3) two tube set up : what size pump and what brand:



THX :thumbsup:


----------



## whome (Oct 2, 2007)

Saunders can do it. Yes you will need a new thru hull and at minimum a 1HP pump....


----------



## PELAGIC PIRATE (Oct 10, 2007)

Capt. Jon Pinney said:


> Saunders can do it. Yes you will need a new thru hull and at minimum a 1HP pump....



Thx for the response


----------



## team_A_II (Mar 31, 2009)

PELAGIC PIRATE said:


> If anyone has had a set installed in Orange beach or near by :
> 
> 1) who can do this Job right
> 
> ...


I have a 6 tube deck tank and two individual 8" round tubes for sale if you are looking for some.


----------



## recess (Oct 8, 2007)

General rule is 1,200gph per tube ,It's gonna be a bigger price tag but a pump box will do all your live wells and your tubes . And in my opinion it's the way to go . Then you can individual valve everything and use bilge 
Pumps of different sizes . Plus it's only one hole in the boat , and you can probably put in place of exsisting thru hull .JMO


----------



## MSViking (Oct 11, 2007)

I wound up installing dedicated 2" thru hull and a 3hp Hayward pump. The 3hp pump was only $300 more than the 1.5hp and being a centrifugal pump you can throttle down the discharge without harming the pump or elevating pressures too much. It will surprise you how much fluid flow volume you lose when you step down in hose diameter, or add any bends or 90 degree fittings.

Getting the right pump and setup for tuna tubes can be both an art and a science.

Good luck!

Robert


----------



## PELAGIC PIRATE (Oct 10, 2007)

MSViking said:


> I wound up installing dedicated 2" thru hull and a 3hp Hayward pump.
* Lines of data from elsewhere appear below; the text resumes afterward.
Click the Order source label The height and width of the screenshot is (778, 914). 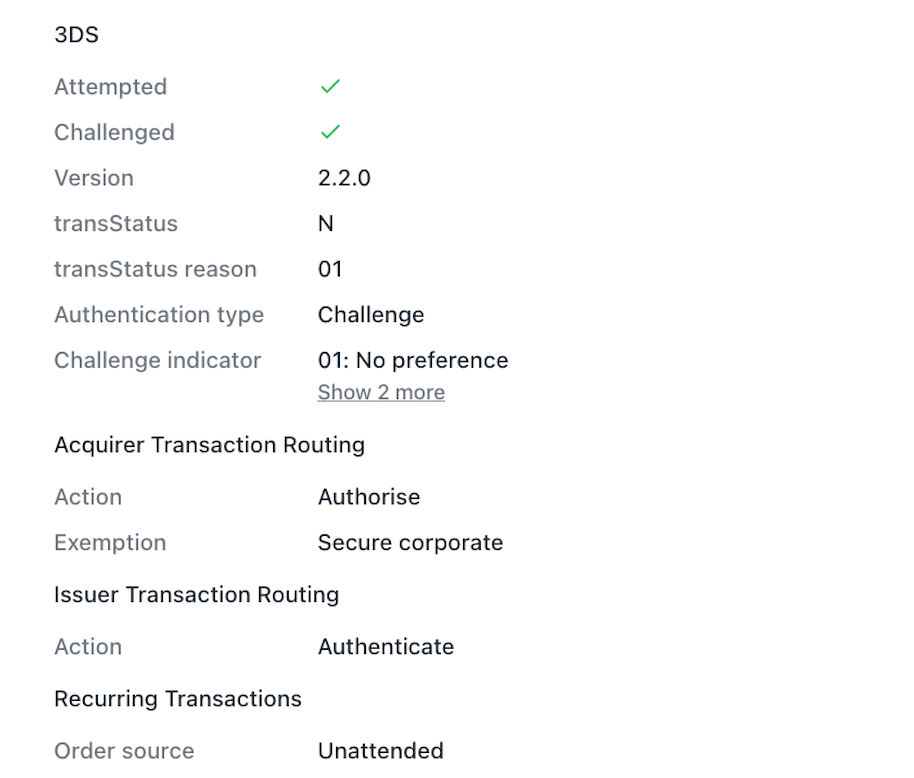click(124, 751)
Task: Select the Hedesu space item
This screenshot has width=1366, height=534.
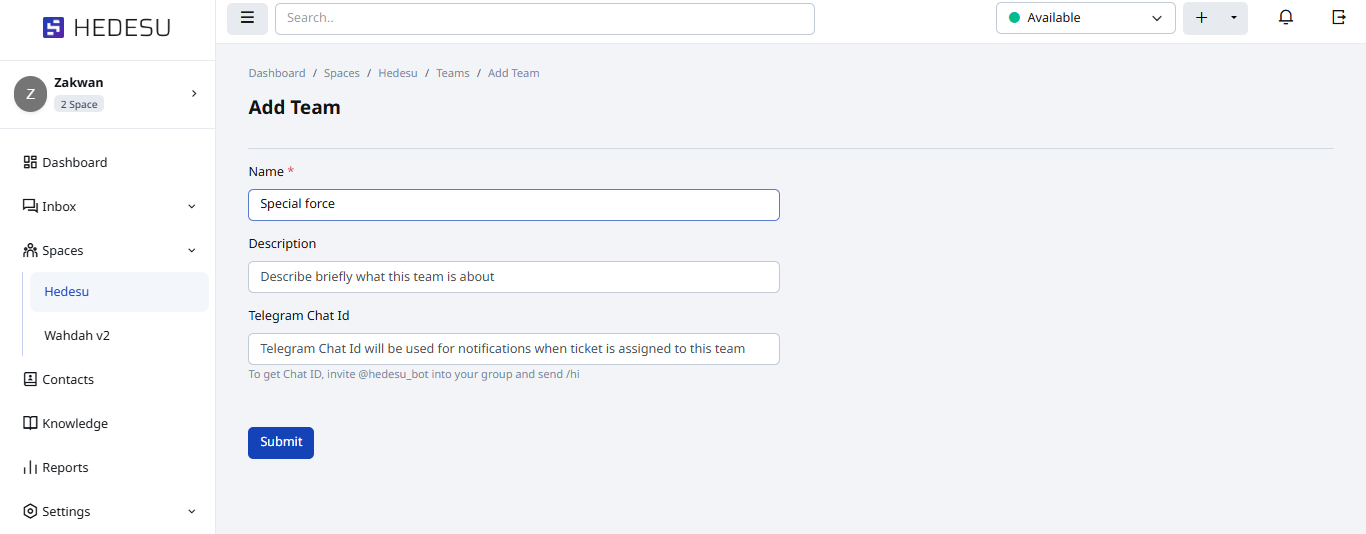Action: point(67,291)
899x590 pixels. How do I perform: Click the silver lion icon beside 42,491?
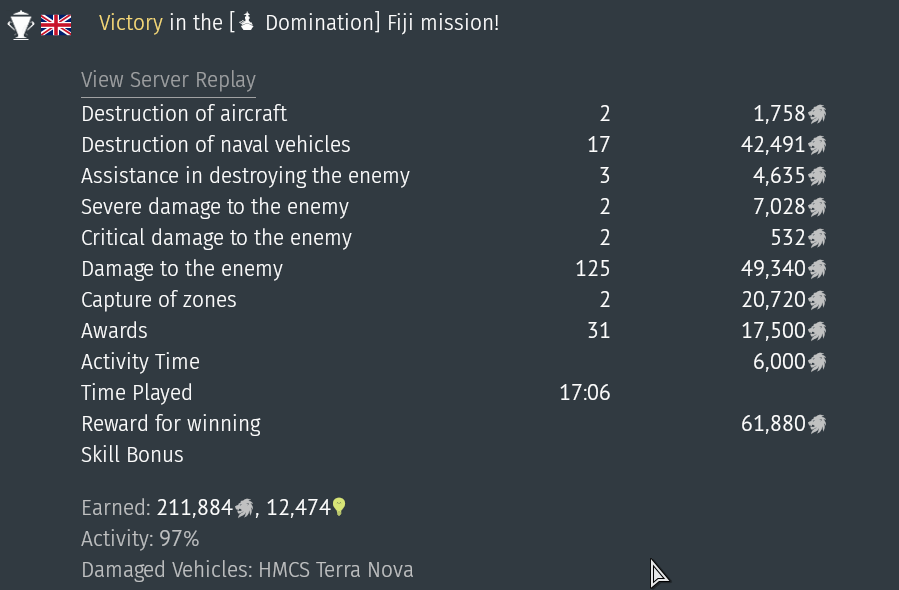(x=817, y=145)
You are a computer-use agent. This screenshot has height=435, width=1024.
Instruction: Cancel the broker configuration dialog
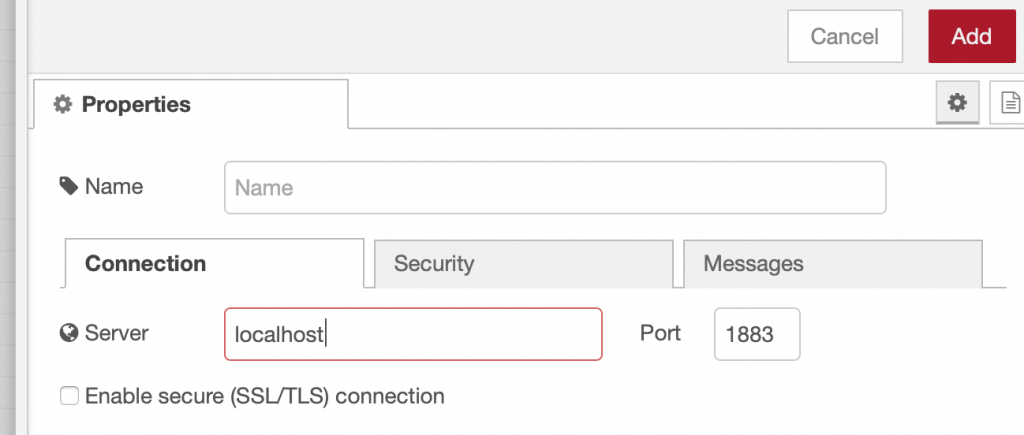tap(845, 37)
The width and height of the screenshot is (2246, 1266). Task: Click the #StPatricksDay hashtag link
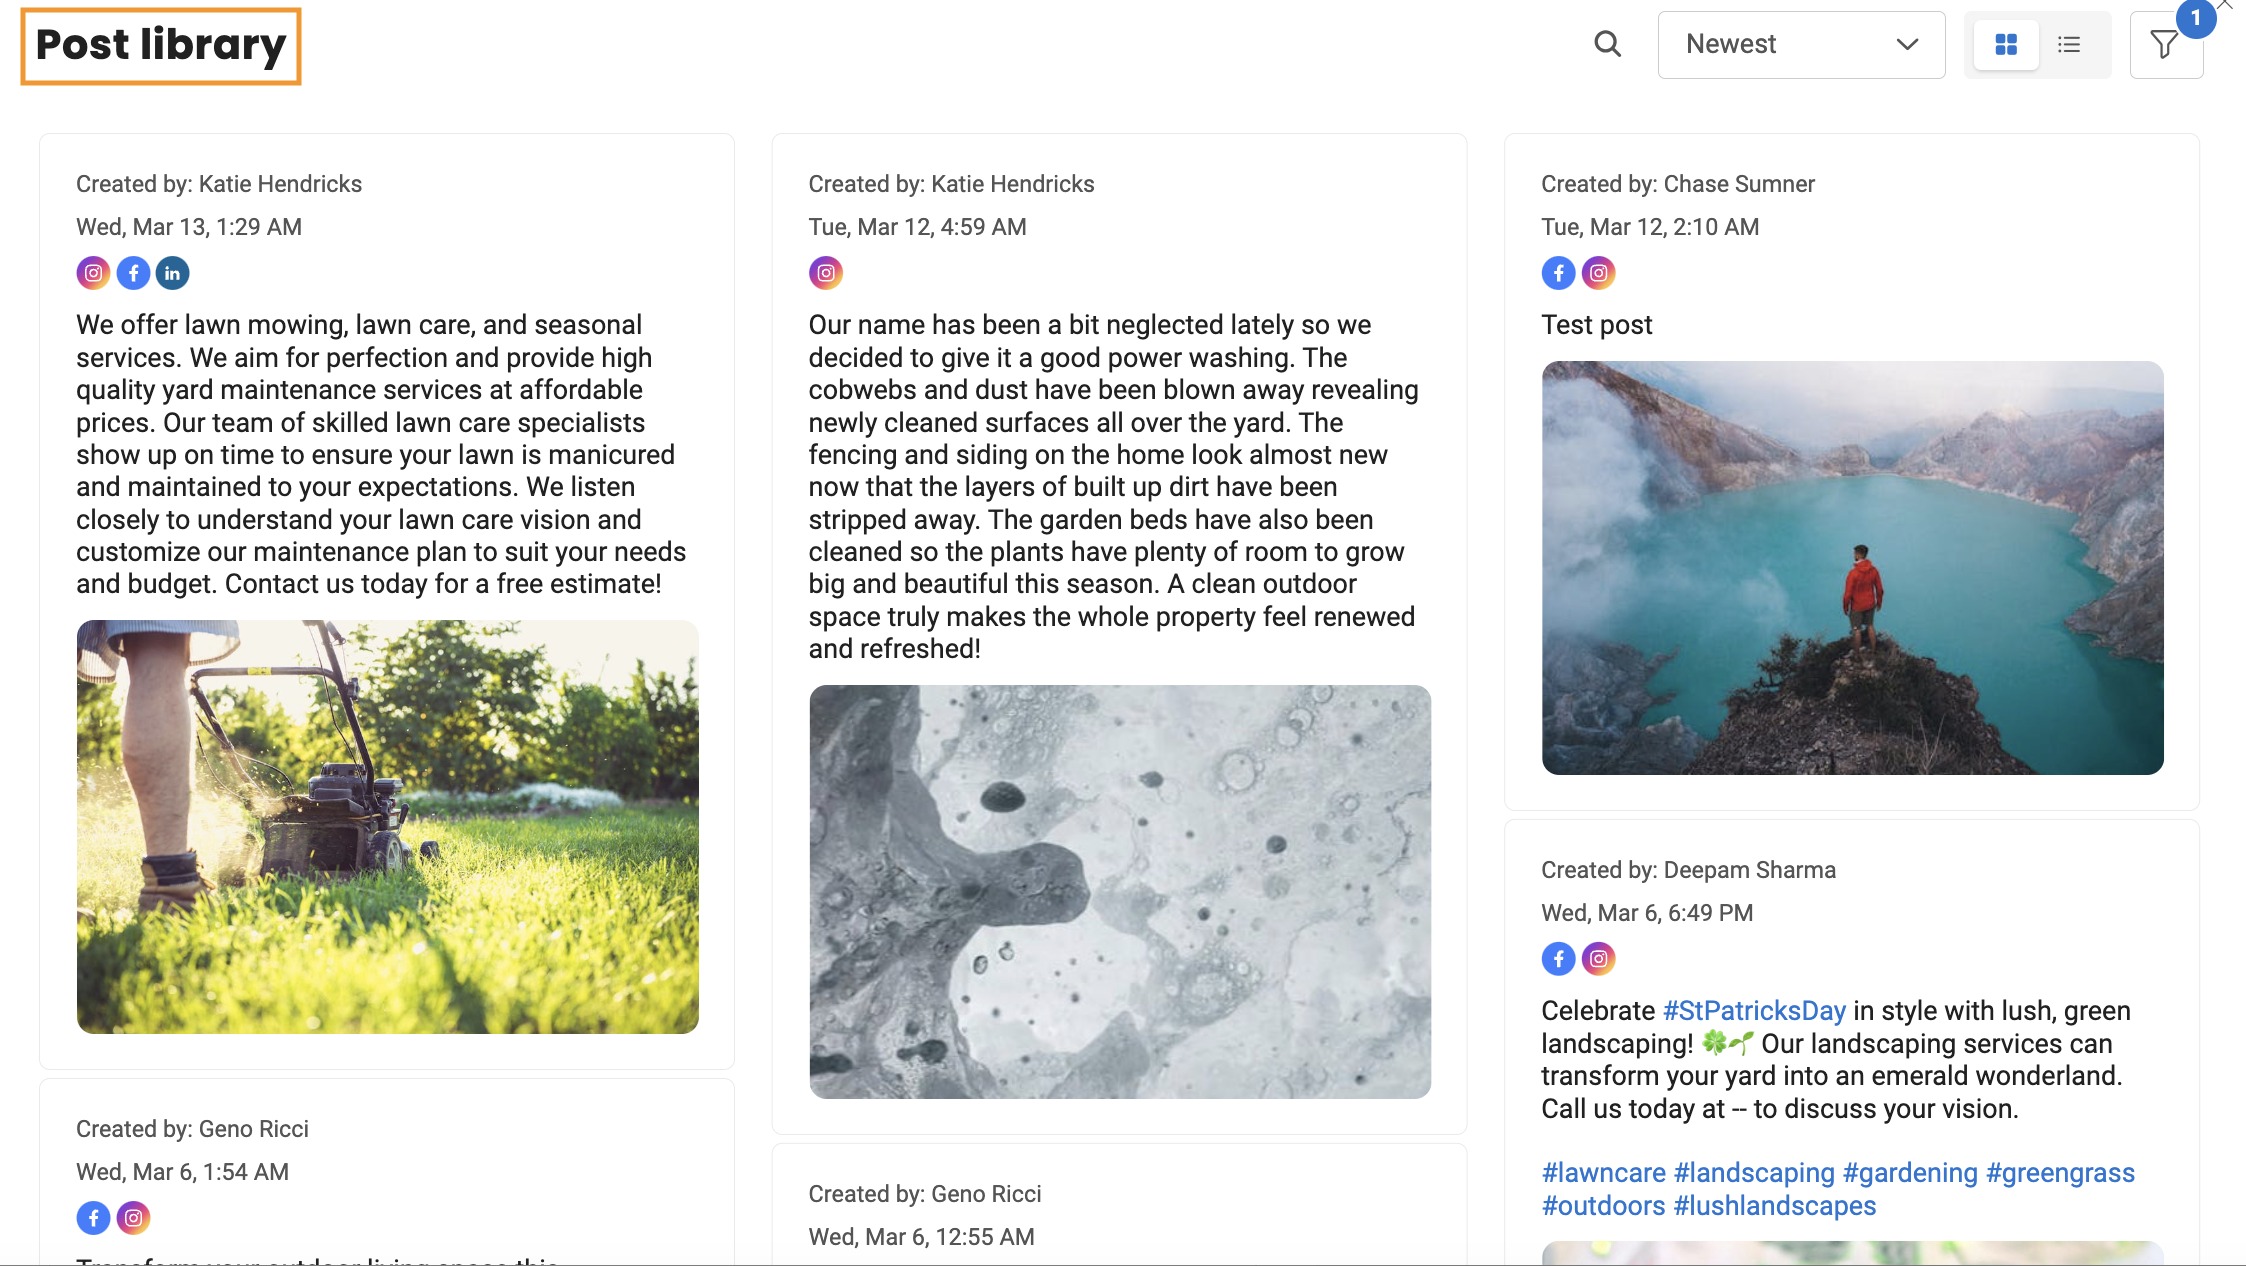click(1753, 1010)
The 3hp pump was only $300 more than the 1.5hp and being a centrifugal pump you can throttle down the discharge without harming the pump or elevating pressures too much. It will surprise you how much fluid flow volume you lose when you step down in hose diameter, or add any bends or 90 degree fittings.
> 
> Getting the right pump and setup for tuna tubes can be both an art and a science.
> 
> ...



Hi Robert 

Question : are you running 4 tubes or 2 tubes 


We are running 2 : 


Thx


----------



## PELAGIC PIRATE (Oct 10, 2007)

recess said:


> General rule is 1,200gph per tube ,It's gonna be a bigger price tag but a pump box will do all your live wells and your tubes . And in my opinion it's the way to go . Then you can individual valve everything and use bilge
> Pumps of different sizes . Plus it's only one hole in the boat , and you can probably put in place of exsisting thru hull .JMO



Something like this ?


This is what I had imagined but have been told : No it's a yacht 

Not a kingfish boat 


The picture here shows the set up in a 70 foot Richie Howell

Must be the 70 kingfish edition


----------



## recess (Oct 8, 2007)

PELAGIC PIRATE said:


> Something like this ?
> 
> 
> This is what I had imagined but have been told : No it's a yacht
> ...


Kingfish boat or yachts ,sea chest are awesome . Makes life simple changing pumps . If livebaits your thing I believe it's the way to go.


----------



## JVT (Jun 5, 2009)

I am sure Saunders can do the job right but it likely will be costly. You might try Ron Rowley of RonTek Marine (251-609-3121) to see if he can do it. He works on a number of boats at Sportsman.


----------



## MSViking (Oct 11, 2007)

Mike
I have mine set up for maximum flexibility so to speak. I have two Deep Blue Marine 3 tube "boxes" as well as three Kodiak tubes that fit in the transom live well with a bracket/top that holds them in place and makes things look ok. I know I can run the two Deep Blue setups with my pump and I am assuming I could run the all three at the same time, but doubt I will ever go out that way as I usually like having the transom live well for smaller tuna size baits. With my Deep Blue boxes once the we quit live baiting they both fit in my engine room out of the way.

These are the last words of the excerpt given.